Most analysts are convinced that the Bank of England will increase base rates on May 10, adding to the cost of dealers’ borrowings and encouraging consumers to delay car purchases.

The 5.25% rate is expected to increase to 5.5%, though some economists think 5.75% is possible to curb inflation and dampen borrowing.

Inflation is the cause for concern. Mervyn King, governor of the Bank of England, had to write an unprecedented letter to the Gordon Brown, chancellor of the exchequer, after UK consumer price inflation jumped to 3.1% in March.

Mr King, saying the bank was determined to bring inflation back to its 2% target, made particular reference to consumer spending.

The 3.1% year-on-year increase in new car registrations in March is further indication of a buoyant economy, though it was achieved through an expensive programme of manufacturers’ incentives and marketing initiatives.

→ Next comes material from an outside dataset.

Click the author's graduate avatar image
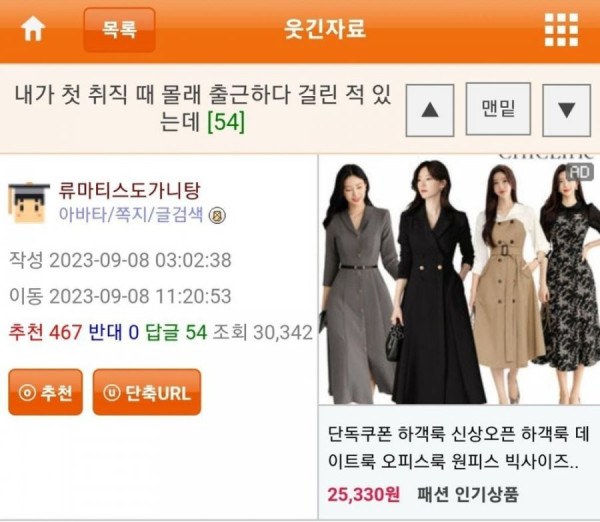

Keith Parry, head of the motor retail group at Barclays Business Banking, says: “Dealers can breathe a little easier after an excellent performance in an important plate-change month but, with margins still under pressure and interest rates widely expected to rise this month, retailers will remain cautious.”

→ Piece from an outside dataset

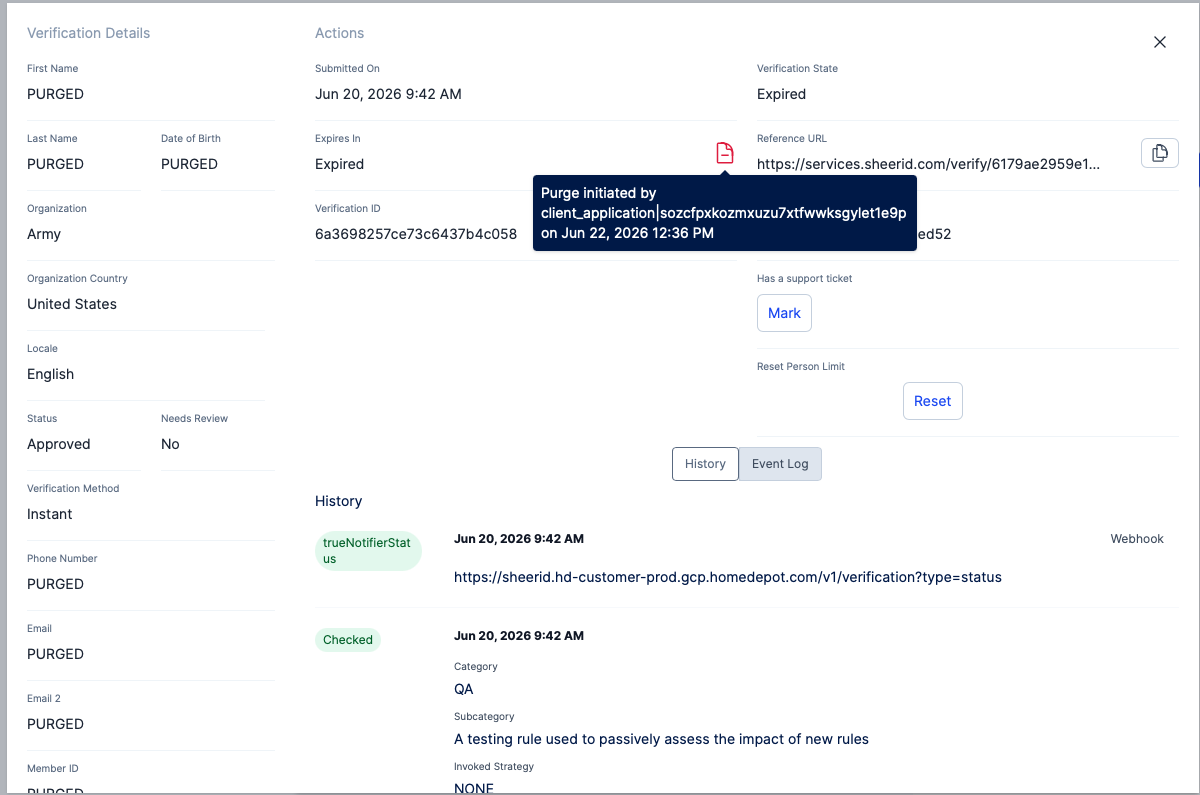The width and height of the screenshot is (1200, 795).
Task: Click the red purge document icon
Action: coord(725,153)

Brendan Devine, chief executive, GE Money Motor Finance, says more car sales should mean finance opportunities, but other statistics from the Bank of England underlined the need for dealers to remain competitive.

Figures released by the bank showed that more people are using property equity withdrawal – extracting cash from the value of their homes to save or spend.

The total rose to £14.6 billion, or 6.7% of taxed income, in the final quarter of 2006, higher than at any times since late 2003/early 2004.

“There is a fair chance that car purchases are being made through equity withdrawal in place of dealer or loan finance because it is assumed to be a ‘cheap’ option,” says Mr Devine.